Dengan demikian, elemen struktur RNA tampaknya telah memainkan peran penting
dalam mengarahkan evolusi dari mesin translasi eukariotik. Peningkatan
kompleksitas yang mengakibatkan bertugas untuk mengembangkan mekanisme
peraturan baru untuk mengendalikan ekspresi gen, seperti penyerapan eIF4E oleh
4E-BPs atau fosforilasi eIF2α. Setelah berkembang, mekanisme pengaturan dapat
dikenakan perbaikan lebih lanjut. Misalnya, mamalia telah berevolusi empat kinase
eIF2α berbeda.
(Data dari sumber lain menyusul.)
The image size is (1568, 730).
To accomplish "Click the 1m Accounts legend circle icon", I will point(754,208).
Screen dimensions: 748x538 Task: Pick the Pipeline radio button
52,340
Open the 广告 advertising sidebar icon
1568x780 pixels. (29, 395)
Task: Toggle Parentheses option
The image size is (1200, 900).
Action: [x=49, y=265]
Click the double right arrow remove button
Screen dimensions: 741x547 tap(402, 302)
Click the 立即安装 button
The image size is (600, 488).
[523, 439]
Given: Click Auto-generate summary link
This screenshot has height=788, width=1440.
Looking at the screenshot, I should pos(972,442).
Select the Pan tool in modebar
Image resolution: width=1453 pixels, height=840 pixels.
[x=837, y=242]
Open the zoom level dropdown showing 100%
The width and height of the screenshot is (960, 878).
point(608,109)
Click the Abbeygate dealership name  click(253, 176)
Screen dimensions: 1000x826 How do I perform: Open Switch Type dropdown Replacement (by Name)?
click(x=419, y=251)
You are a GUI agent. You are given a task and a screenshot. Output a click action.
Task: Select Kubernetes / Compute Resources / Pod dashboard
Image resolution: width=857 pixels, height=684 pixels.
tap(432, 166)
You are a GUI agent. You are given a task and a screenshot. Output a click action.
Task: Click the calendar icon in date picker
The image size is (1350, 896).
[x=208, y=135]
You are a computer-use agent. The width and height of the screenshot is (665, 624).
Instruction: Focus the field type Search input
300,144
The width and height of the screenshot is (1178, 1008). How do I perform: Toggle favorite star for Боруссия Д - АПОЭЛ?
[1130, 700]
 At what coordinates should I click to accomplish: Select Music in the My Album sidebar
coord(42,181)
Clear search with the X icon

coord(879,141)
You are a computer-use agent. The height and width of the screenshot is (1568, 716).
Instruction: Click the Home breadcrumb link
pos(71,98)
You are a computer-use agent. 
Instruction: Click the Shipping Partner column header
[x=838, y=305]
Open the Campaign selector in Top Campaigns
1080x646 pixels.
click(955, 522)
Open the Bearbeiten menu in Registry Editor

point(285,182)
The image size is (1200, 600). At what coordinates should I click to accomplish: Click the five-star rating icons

Sebagai konsekuensi dari kemampuan regulasi meningkat, inisiasi
terjemahan telah menjadi proses yang sangat dinamis yang dapat hati-hati dan
cepat termodulasi dalam menanggapi perubahan lingkungan. Dengan demikian,
kemampuan untuk terjemahan kontrol yang lebih baik kemungkinan telah
memberikan eukariota dengan peningkatan fleksibilitas adaptif.